Top of DATA SHOWN

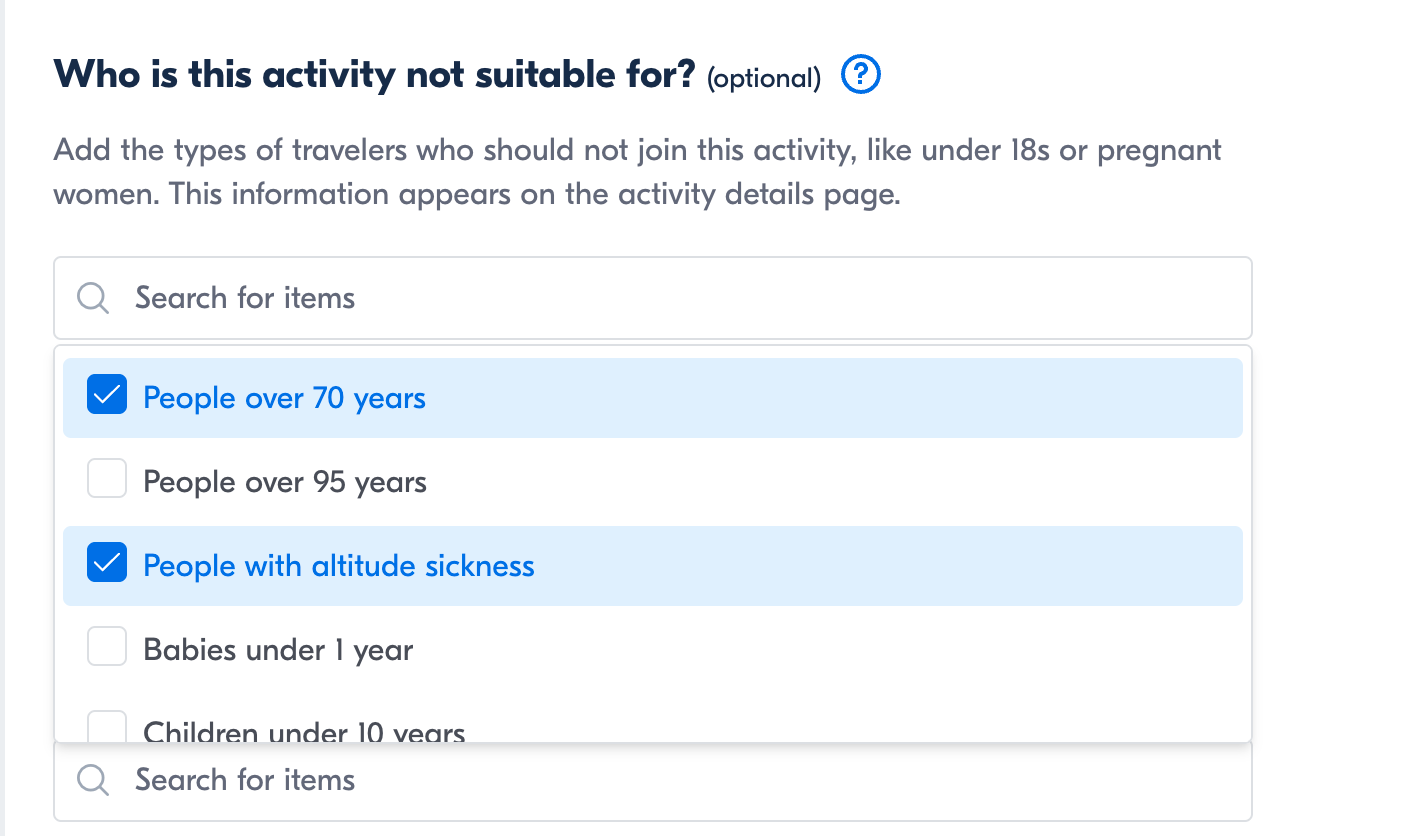Select the Children under 10 years option text
Image resolution: width=1414 pixels, height=836 pixels.
(x=304, y=733)
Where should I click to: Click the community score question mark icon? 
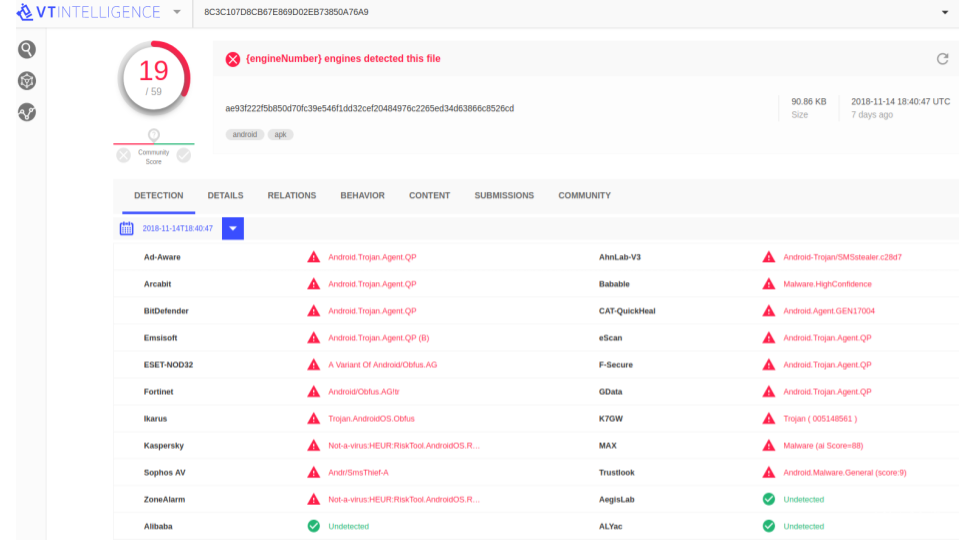(154, 135)
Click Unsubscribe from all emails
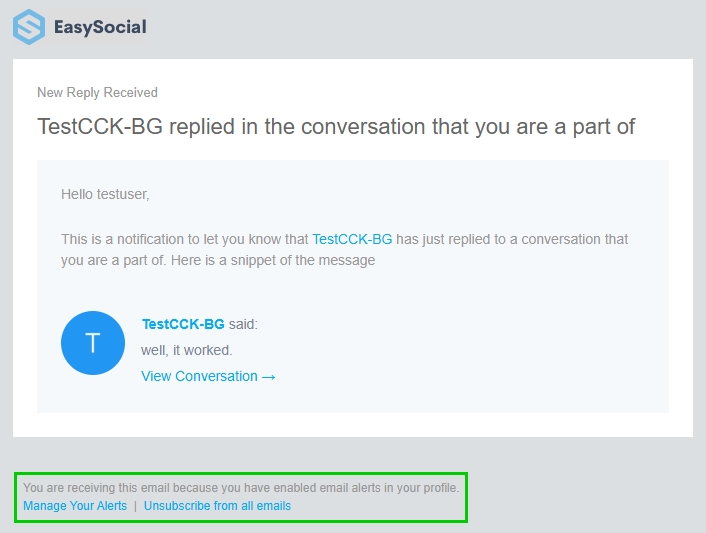 pos(217,506)
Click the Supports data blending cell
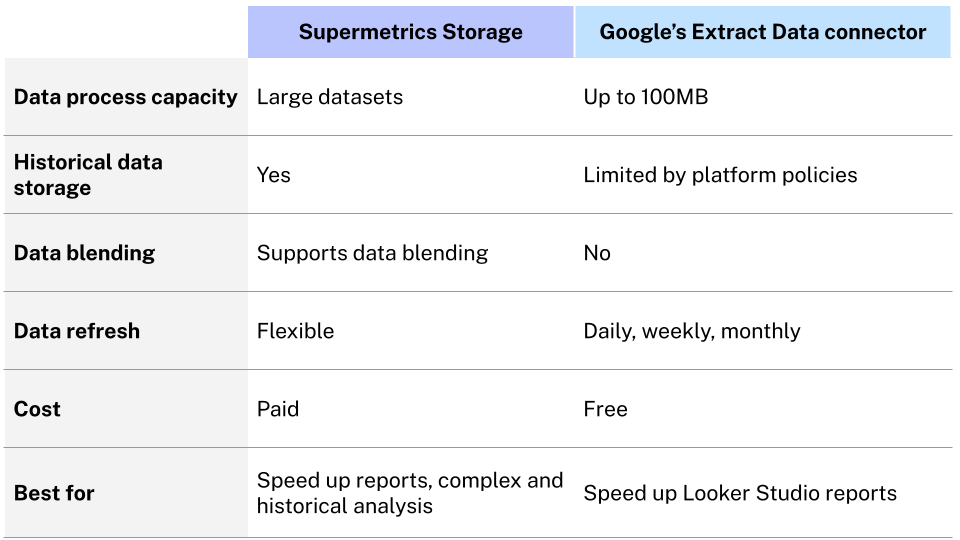The height and width of the screenshot is (540, 960). tap(372, 253)
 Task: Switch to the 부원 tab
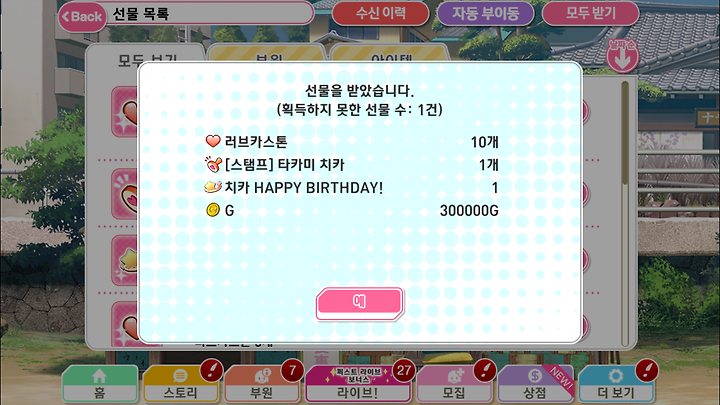pyautogui.click(x=268, y=54)
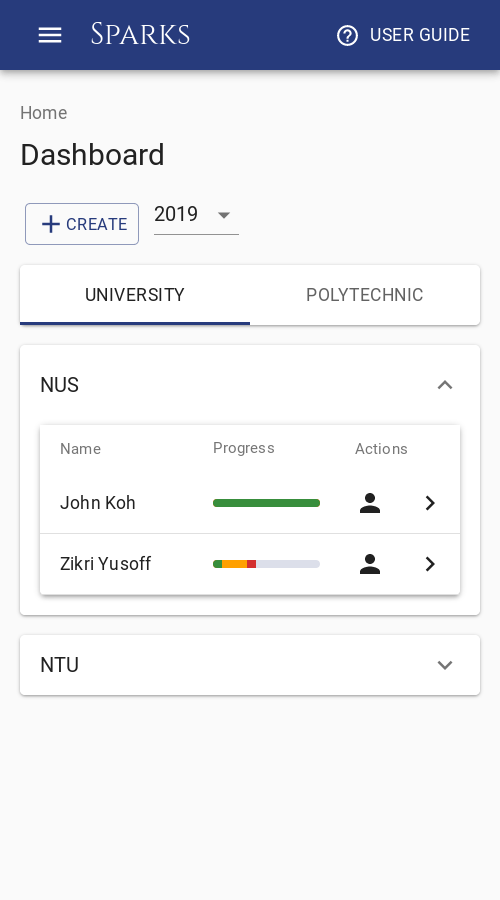Click Zikri Yusoff's multicolor progress bar
This screenshot has height=900, width=500.
266,564
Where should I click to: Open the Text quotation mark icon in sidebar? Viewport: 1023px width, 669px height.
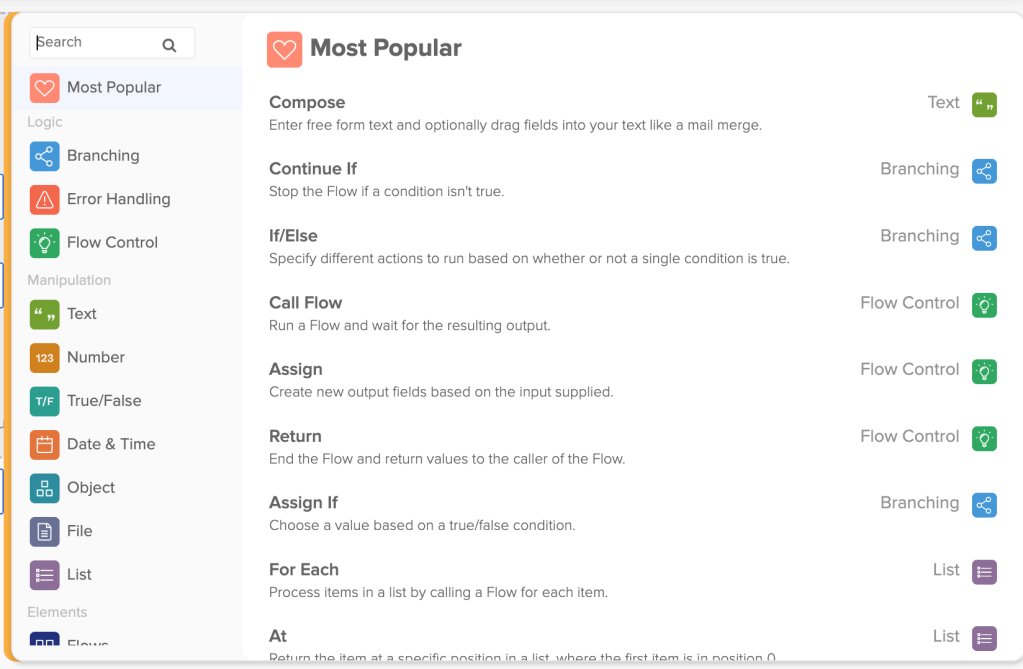44,314
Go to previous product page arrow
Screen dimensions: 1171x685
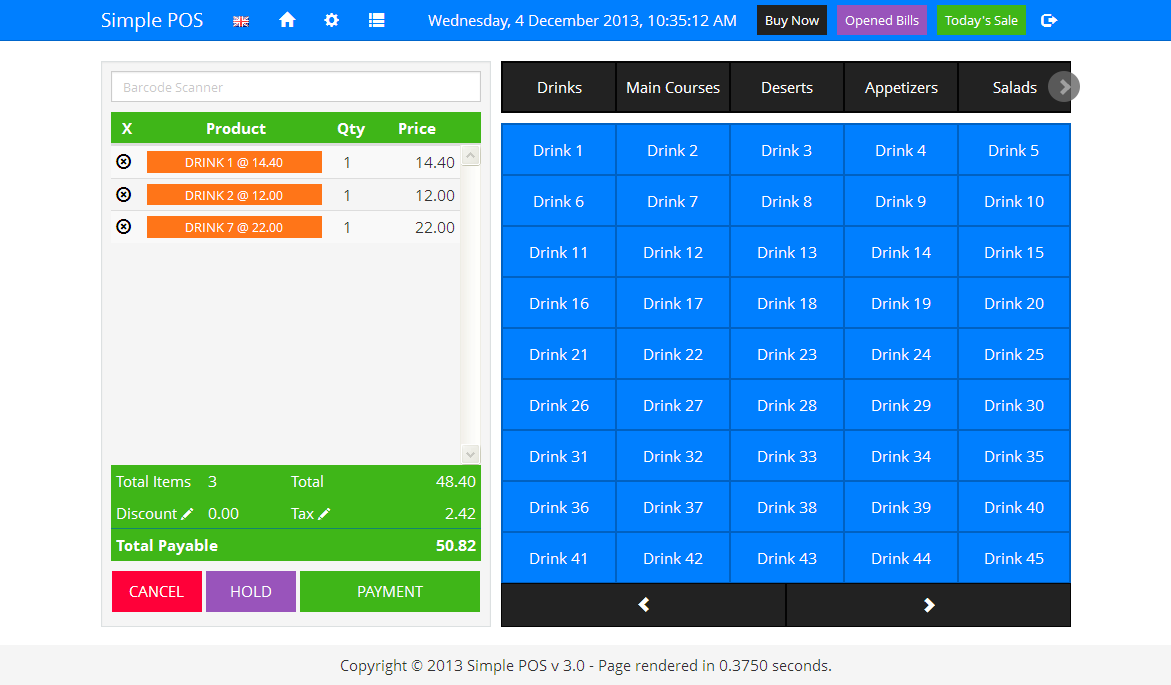(644, 604)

Bottom of DATA SHOWN

▶ TASK REQUIREMENTS
Give back only the lines from the one that carries "Task: Switch to the 부원 tab" through the final line above, both included. Drop all pictures.

▶ ANSWER SECTION
 Task: Switch to the 부원 tab
pyautogui.click(x=268, y=54)
Click Zikri Yusoff's multicolor progress bar
This screenshot has height=900, width=500.
266,564
Where should I click to: Open the Text quotation mark icon in sidebar? Viewport: 1023px width, 669px height.
44,314
Go to previous product page arrow
Screen dimensions: 1171x685
(644, 604)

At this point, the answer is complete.